Data items
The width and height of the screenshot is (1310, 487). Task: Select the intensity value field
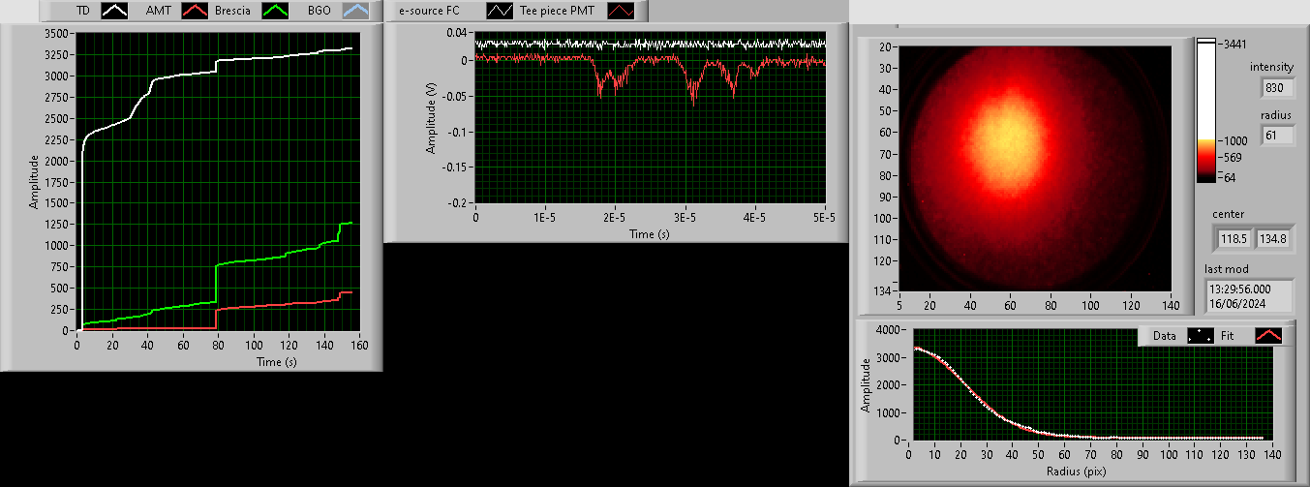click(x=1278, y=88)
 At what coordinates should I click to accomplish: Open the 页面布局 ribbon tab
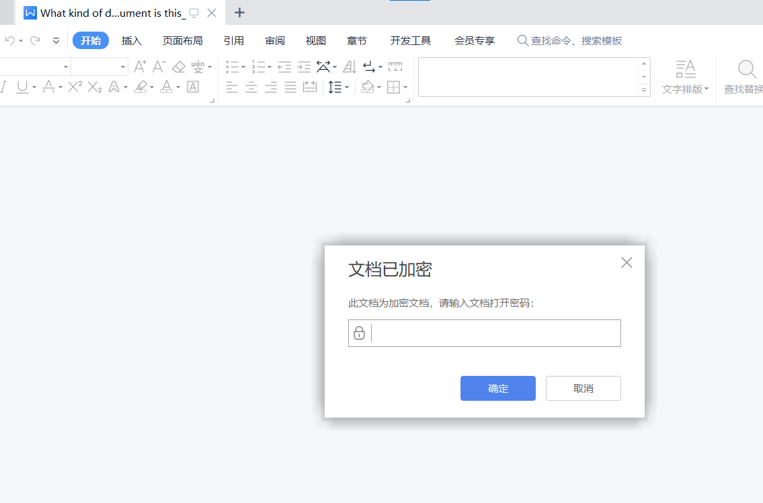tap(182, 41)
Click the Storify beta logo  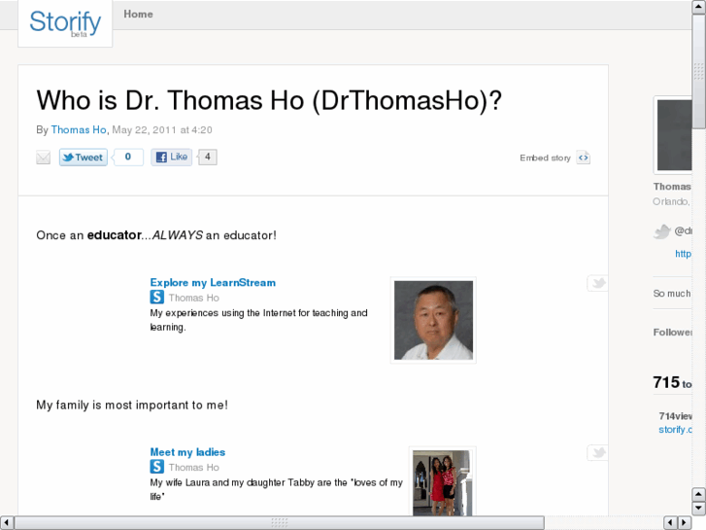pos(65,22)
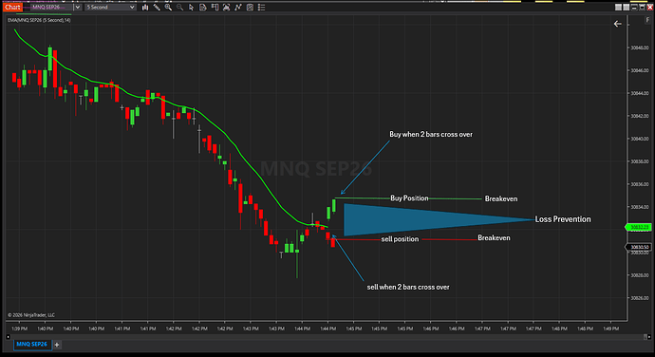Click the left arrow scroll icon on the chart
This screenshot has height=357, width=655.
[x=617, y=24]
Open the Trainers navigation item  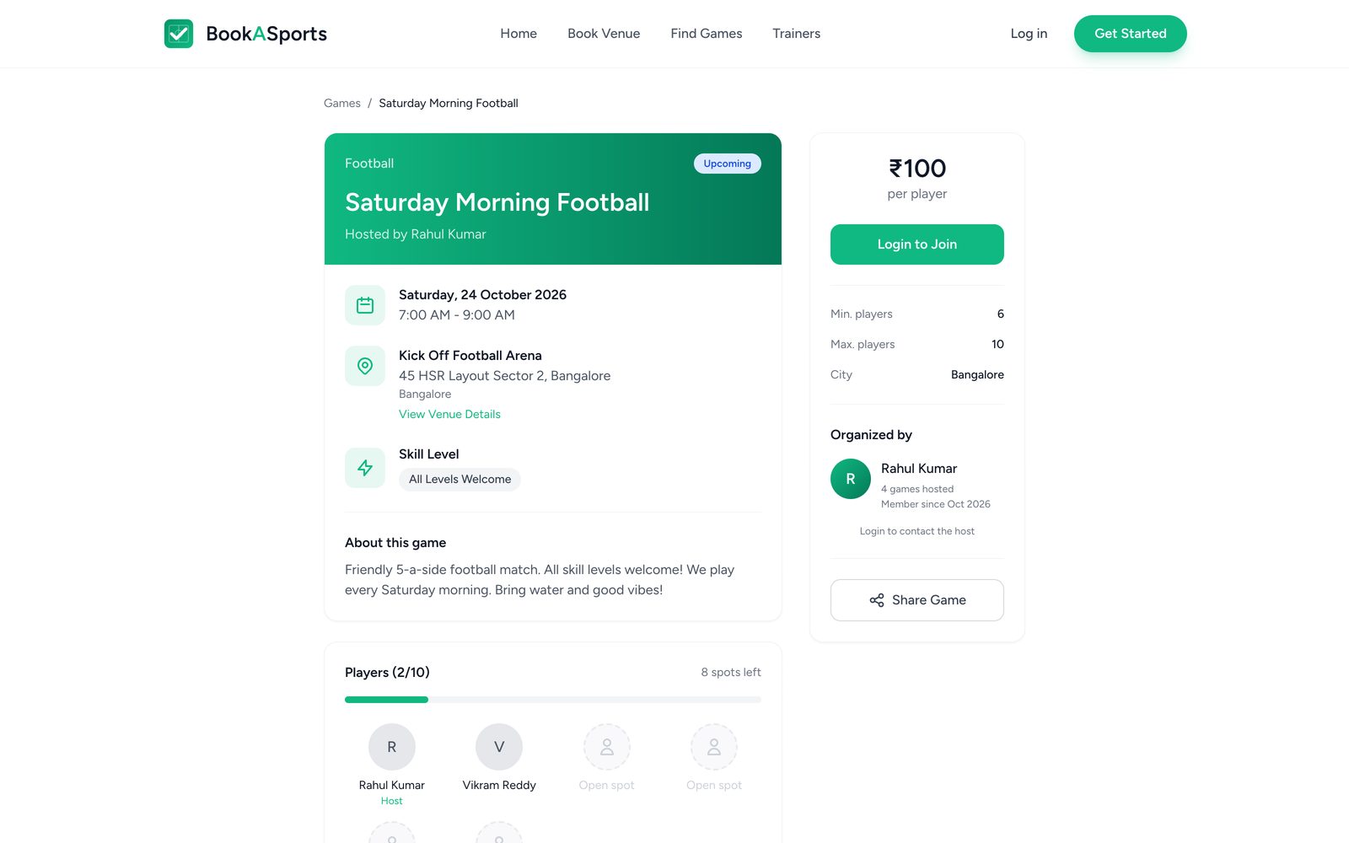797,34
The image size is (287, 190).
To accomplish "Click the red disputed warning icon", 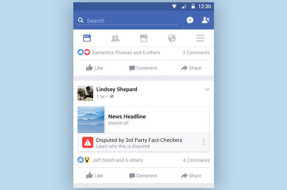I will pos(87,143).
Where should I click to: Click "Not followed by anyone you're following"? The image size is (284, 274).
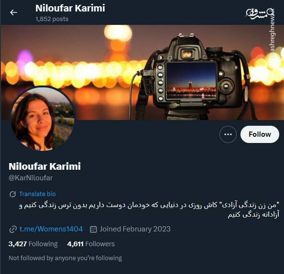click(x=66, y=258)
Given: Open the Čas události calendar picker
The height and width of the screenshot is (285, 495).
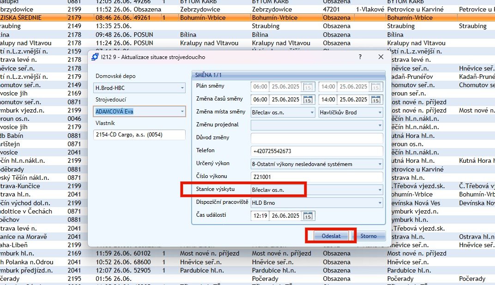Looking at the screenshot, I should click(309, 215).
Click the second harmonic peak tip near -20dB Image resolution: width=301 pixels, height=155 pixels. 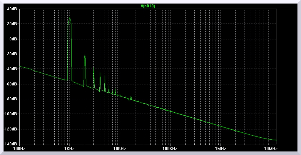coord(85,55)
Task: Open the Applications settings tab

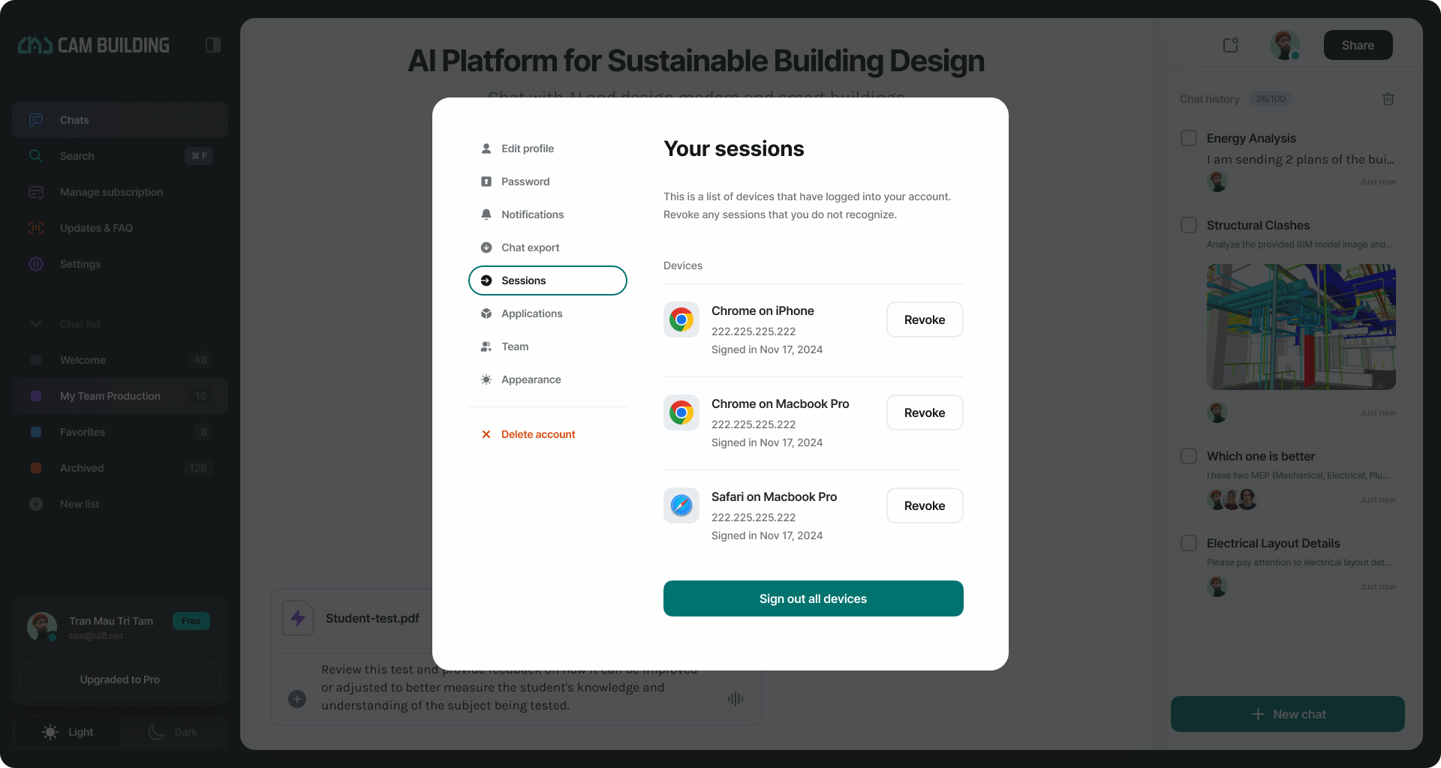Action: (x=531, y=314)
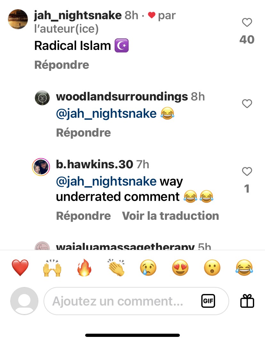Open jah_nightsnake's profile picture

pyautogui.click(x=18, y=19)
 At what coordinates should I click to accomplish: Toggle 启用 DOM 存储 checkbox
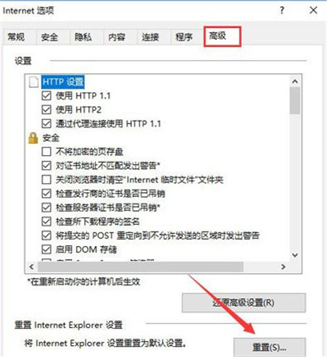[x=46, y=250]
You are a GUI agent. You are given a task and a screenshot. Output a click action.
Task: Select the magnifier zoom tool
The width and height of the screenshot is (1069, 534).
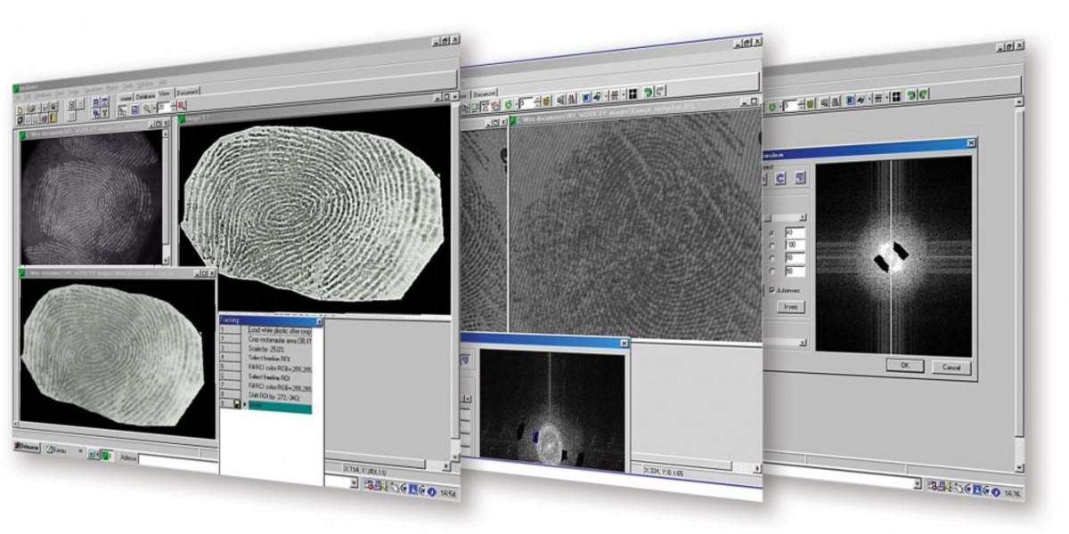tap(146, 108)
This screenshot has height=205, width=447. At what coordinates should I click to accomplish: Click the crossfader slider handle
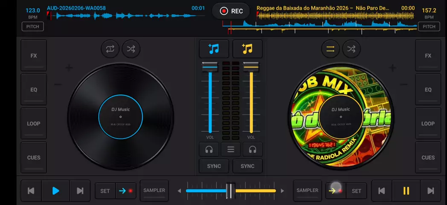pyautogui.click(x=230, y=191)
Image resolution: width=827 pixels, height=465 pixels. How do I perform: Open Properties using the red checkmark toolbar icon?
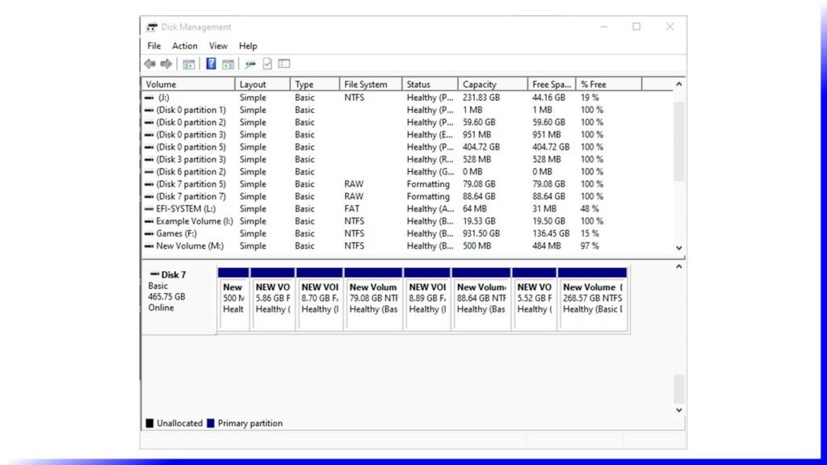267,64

> **Directions**
Return only the line with "Task: Open the Applications settings tab" and the lines after it up to the end of the records, exact and free of pictures.

> **Reply**
Task: Open the Applications settings tab

Action: (x=531, y=314)
Open jah_nightsnake's profile picture

pyautogui.click(x=18, y=19)
 At what coordinates should I click to accomplish: Toggle 启用 DOM 存储 checkbox
[x=46, y=250]
You are a GUI agent. You are given a task and a screenshot. Output a click action.
Task: Select the magnifier zoom tool
The width and height of the screenshot is (1069, 534).
tap(146, 108)
This screenshot has height=205, width=447. At what coordinates should I click to accomplish: Click the crossfader slider handle
pyautogui.click(x=230, y=191)
Image resolution: width=827 pixels, height=465 pixels. How do I perform: Open Properties using the red checkmark toolbar icon?
267,64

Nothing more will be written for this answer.